[PROBLEM DESCRIPTION] Every line of the entries below from the one containing "Next (296, 110)" to the one containing "Terms & Conditions (446, 2447)", both ends included, must be written out exactly. No other line belongs in the answer.

Stored data:
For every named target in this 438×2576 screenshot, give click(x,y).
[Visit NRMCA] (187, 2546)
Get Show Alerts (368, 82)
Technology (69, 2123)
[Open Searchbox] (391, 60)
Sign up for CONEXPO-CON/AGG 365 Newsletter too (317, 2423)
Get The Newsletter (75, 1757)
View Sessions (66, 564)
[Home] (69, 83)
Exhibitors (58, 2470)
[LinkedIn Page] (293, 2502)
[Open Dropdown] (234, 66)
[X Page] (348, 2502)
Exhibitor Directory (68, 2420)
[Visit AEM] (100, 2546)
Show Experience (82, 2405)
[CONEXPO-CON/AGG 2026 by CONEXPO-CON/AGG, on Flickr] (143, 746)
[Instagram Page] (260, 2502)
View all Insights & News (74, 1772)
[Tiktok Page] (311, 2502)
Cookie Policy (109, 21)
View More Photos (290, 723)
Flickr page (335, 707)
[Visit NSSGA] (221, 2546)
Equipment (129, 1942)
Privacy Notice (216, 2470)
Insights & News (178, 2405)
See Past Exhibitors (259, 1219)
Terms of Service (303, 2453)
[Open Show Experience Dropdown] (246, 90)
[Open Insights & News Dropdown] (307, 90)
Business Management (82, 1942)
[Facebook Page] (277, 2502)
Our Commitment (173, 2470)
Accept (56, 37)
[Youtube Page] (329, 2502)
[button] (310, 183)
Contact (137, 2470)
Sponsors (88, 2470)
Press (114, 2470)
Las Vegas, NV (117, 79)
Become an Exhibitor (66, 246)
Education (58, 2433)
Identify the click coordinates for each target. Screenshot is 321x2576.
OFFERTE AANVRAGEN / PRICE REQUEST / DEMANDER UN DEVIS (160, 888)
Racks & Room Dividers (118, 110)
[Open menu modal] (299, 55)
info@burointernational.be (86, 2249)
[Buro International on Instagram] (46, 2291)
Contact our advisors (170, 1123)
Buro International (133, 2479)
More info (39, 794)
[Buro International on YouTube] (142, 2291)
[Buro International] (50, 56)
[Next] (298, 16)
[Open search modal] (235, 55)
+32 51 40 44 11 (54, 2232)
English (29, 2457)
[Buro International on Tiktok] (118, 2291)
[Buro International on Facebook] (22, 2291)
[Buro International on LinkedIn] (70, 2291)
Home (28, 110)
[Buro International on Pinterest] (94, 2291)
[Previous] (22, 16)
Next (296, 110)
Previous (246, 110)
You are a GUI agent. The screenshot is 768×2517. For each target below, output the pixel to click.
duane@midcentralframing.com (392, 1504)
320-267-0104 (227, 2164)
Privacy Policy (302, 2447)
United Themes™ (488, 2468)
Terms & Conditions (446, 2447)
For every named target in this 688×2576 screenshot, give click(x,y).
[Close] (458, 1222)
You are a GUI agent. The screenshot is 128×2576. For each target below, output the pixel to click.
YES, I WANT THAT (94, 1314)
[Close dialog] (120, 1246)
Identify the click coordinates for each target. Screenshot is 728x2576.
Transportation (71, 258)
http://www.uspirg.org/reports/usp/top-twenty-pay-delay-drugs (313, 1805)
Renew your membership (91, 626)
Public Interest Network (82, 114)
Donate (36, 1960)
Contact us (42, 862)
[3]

[SOLUTION FOR THIS PROBLEM]
Next (296, 110)
Previous (246, 110)
You are a GUI agent. The screenshot is 768×2517. For each target below, output the pixel to click.
duane@midcentralframing.com (392, 1504)
320-267-0104 (227, 2164)
Privacy Policy (302, 2447)
United Themes™ (488, 2468)
Terms & Conditions (446, 2447)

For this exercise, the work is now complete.